PROMPT A:
According to the blog post, how many volumes and pages make up Patry on Copyright?
PROMPT B:
Reproduce the blog post from "While debate rages" to "for us all!", inclusive, swapping "blogosphere" for "blog world".

READING PASSAGE:
>>>

While debate rages as to whether legal blogging will ever "cross the chasm," new entrants continue to populate the bankruptcy and litigation blogosphere.  First and foremost, however, before welcoming new entrants to the blogosphere, I must pay tribute to one of the pioneers of the blogosphere, Bill Patry of the Patry Copyright Blog (whose blog has been in my blogroll since inception).  Bill has just completed one of the most remarkable single achievements by a lawyer in our time; that being a 17 volume, 6,000 page masterpiece on Copyright Law aptly called Patry on CopyrightRemarkably, the project was seven years in the making and every word was written by Bill!  Congratulations, Bill!  You’re an inspiration for us all!

<<<

DATA SECTION:
>>>

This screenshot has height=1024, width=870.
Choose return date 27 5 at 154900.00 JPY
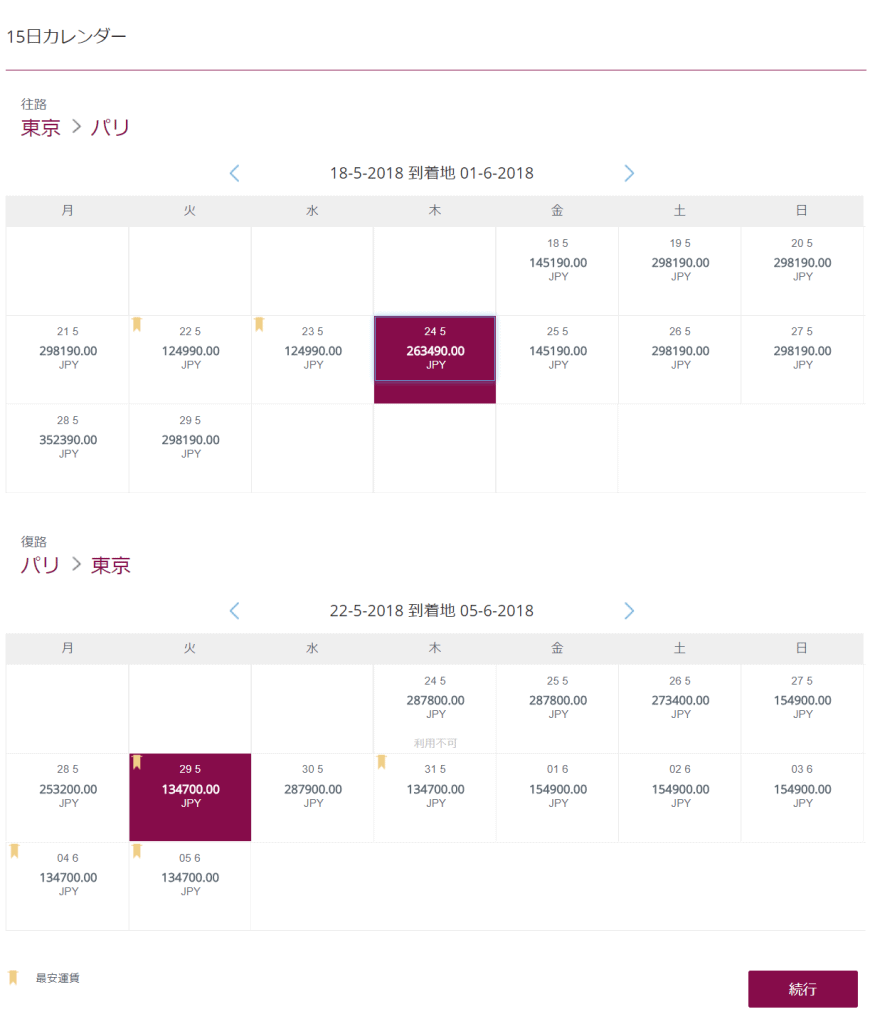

<<<

EXPECTED OUTPUT A:
17 volumes and 6,000 pages.

EXPECTED OUTPUT B:
While debate rages as to whether legal blogging will ever "cross the chasm," new entrants continue to populate the bankruptcy and litigation blog world.  First and foremost, however, before welcoming new entrants to the blog world, I must pay tribute to one of the pioneers of the blog world, Bill Patry of the Patry Copyright Blog (whose blog has been in my blogroll since inception).  Bill has just completed one of the most remarkable single achievements by a lawyer in our time; that being a 17 volume, 6,000 page masterpiece on Copyright Law aptly called Patry on CopyrightRemarkably, the project was seven years in the making and every word was written by Bill!  Congratulations, Bill!  You’re an inspiration for us all!